* Begin *

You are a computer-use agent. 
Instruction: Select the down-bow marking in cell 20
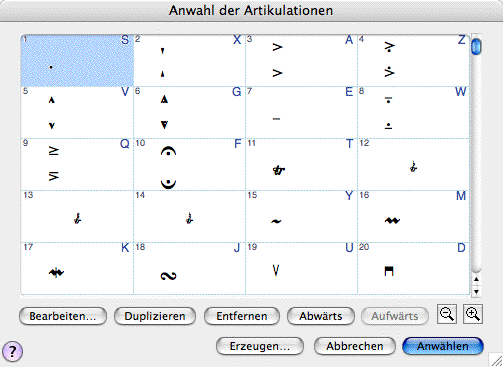tap(413, 268)
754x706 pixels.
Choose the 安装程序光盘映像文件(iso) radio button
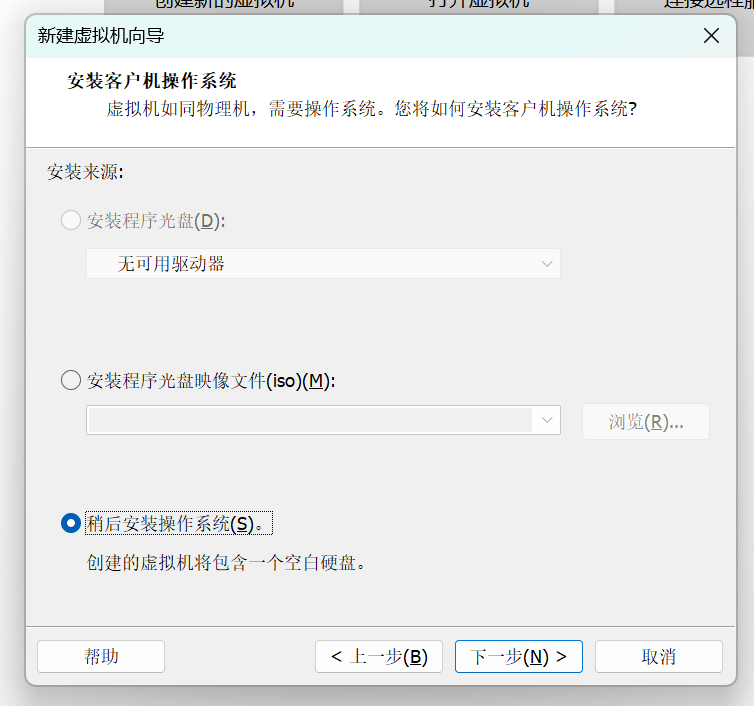[71, 380]
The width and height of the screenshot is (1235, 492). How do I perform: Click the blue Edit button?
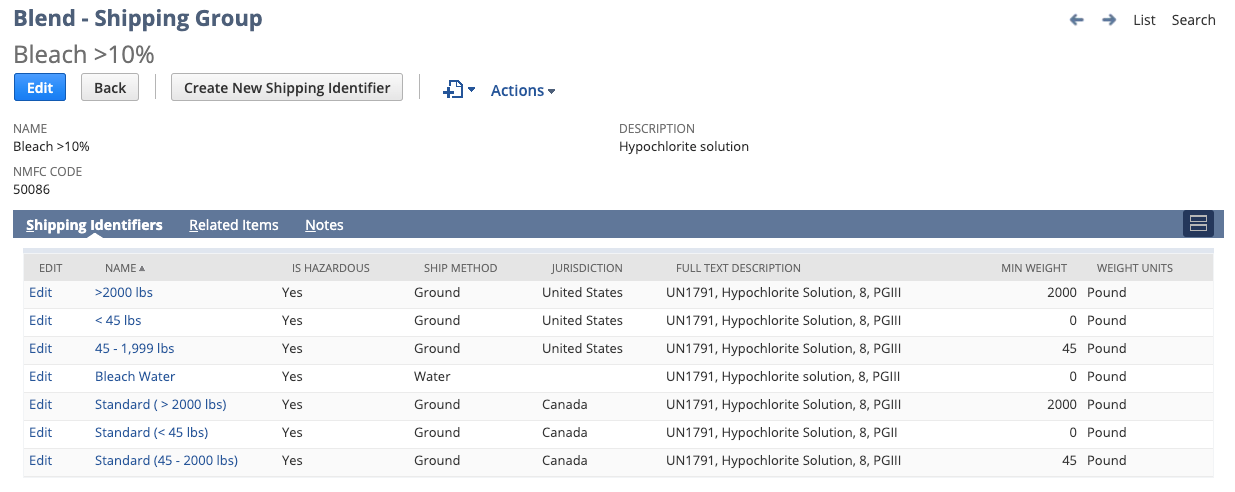(x=40, y=88)
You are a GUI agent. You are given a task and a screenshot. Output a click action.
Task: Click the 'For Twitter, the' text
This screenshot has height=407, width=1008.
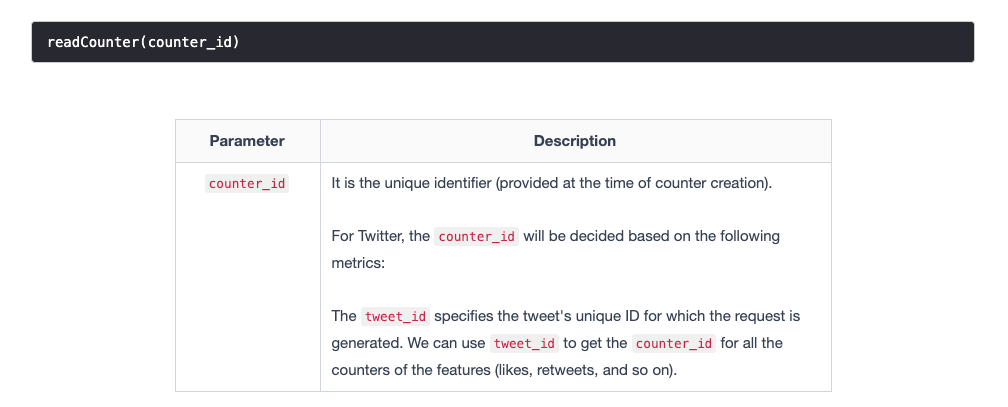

* End *

Present every line of the listing above as a numbered list, omitting blank lines and the pictures.

1. You are a computer-use agent. 
2. Instruction: Select the down-bow marking in cell 20
3. tap(413, 268)
4. 754x706 pixels.
5. Choose the 安装程序光盘映像文件(iso) radio button
6. [71, 380]
7. The width and height of the screenshot is (1235, 492). How do I perform: Click the blue Edit button?
8. (x=40, y=88)
9. You are a GUI agent. You are given a task and a screenshot. Output a click action.
10. Task: Click the 'For Twitter, the' text
11. This screenshot has height=407, width=1008.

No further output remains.